QUACKS, BBC2, 10pm
I CAN’T remember the last time a BBC comedy made me laugh. The funniest new work on TV just now comes from Channel 4, and much of the BBC’s classic comedy is now on Netflix.
This new six-part series is a Victorian medical comedy, set in the grisly time before antiseptic, anaesthesia or basic science.
Rory Kinnear plays a dashing surgeon who’s something of a celebrity. Crowds flock to his operating theatre to swoon and gasp as he amputates legs in just 90 seconds.
We also meet his friends and colleagues, such as Matthew Baynton’s fledgling psychiatrist, who is trying to introduce some radical ideas to the vile asylums – such as treating the patients as humans rather than animals.
I enjoyed this as a curiosity rather than a comedy. There were no huge laughs but lots of quirks and wit.
TRUST ME, BBC1, 9pm
A PATIENT starts having a violent fit in a lift (during the world’s longest lift ride, which seems to last for hours) and Cath cries in desperation, “I don’t know what to do!” I wonder if the writer said the same thing on realising how implausible his story was.

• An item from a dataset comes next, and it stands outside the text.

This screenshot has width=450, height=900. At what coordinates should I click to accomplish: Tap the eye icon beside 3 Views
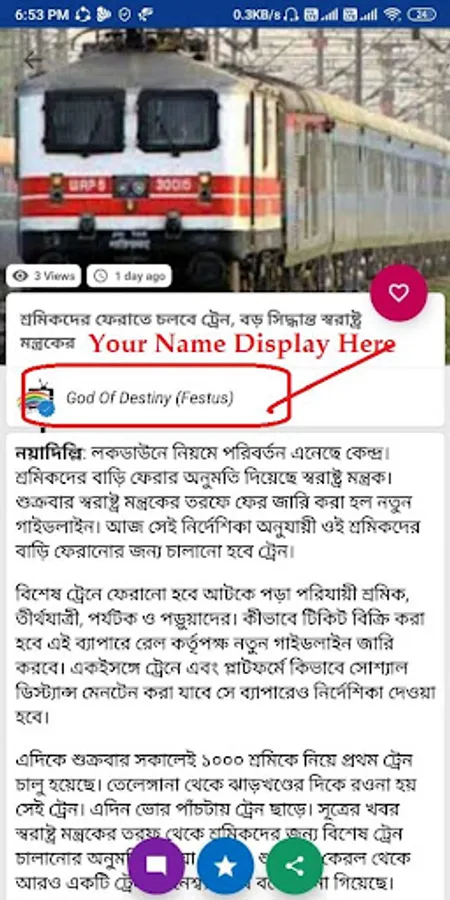pos(21,276)
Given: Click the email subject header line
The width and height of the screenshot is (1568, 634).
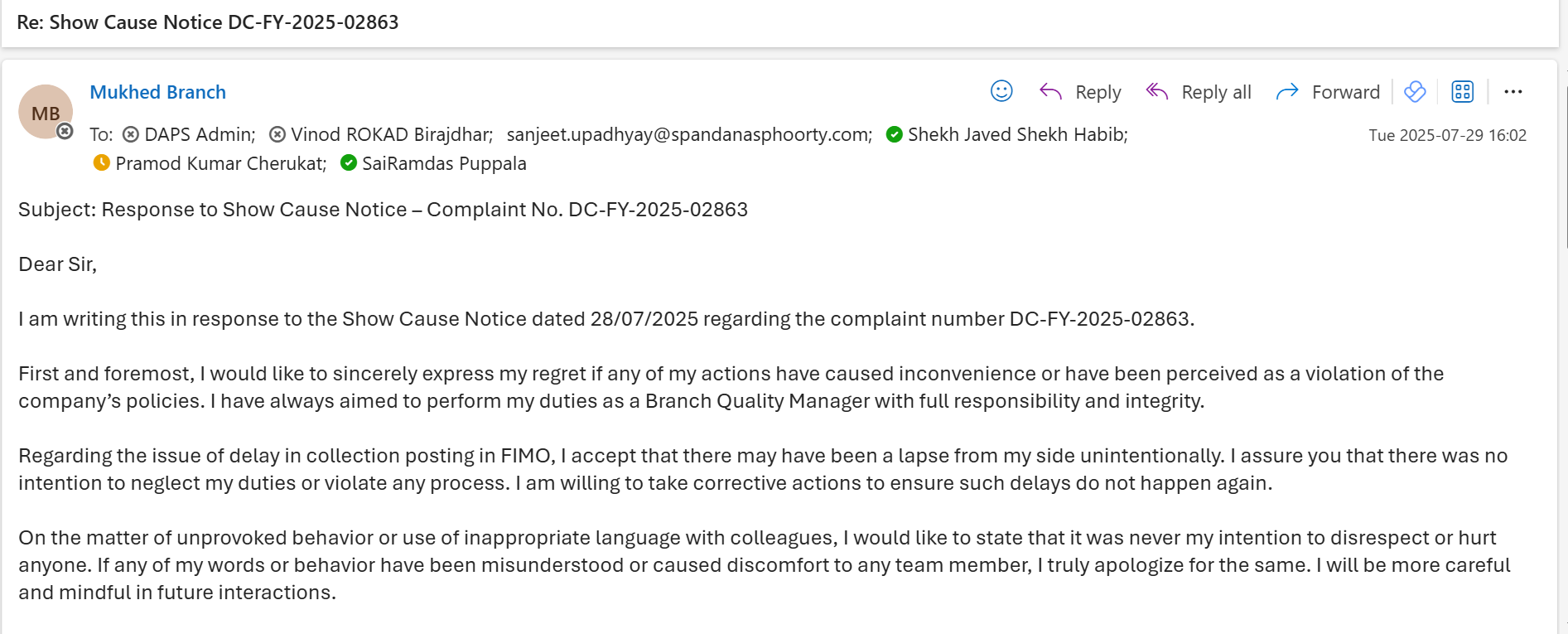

Cath/Ally keeps having wobbly moments where her knowledgeable colleagues look at her suspiciously, but then they say “nah!” and ignore their worries. In fact the only person who’s on her case is the HR manager who keeps nagging her to produce her passport. Cath should have known this would happen when she began her elaborate con, but she obviously shrugged and said “nah!”, just like everyone else.
There’s even a moment tonight where she confesses everything to the little old lady who lives beside her, and what does little old lady do? Just says “nah!”, laughs it off, and refuses to believe her.
Admittedly there is some tension when Cath attends a conference in Glasgow and an old colleague seems to recognise her.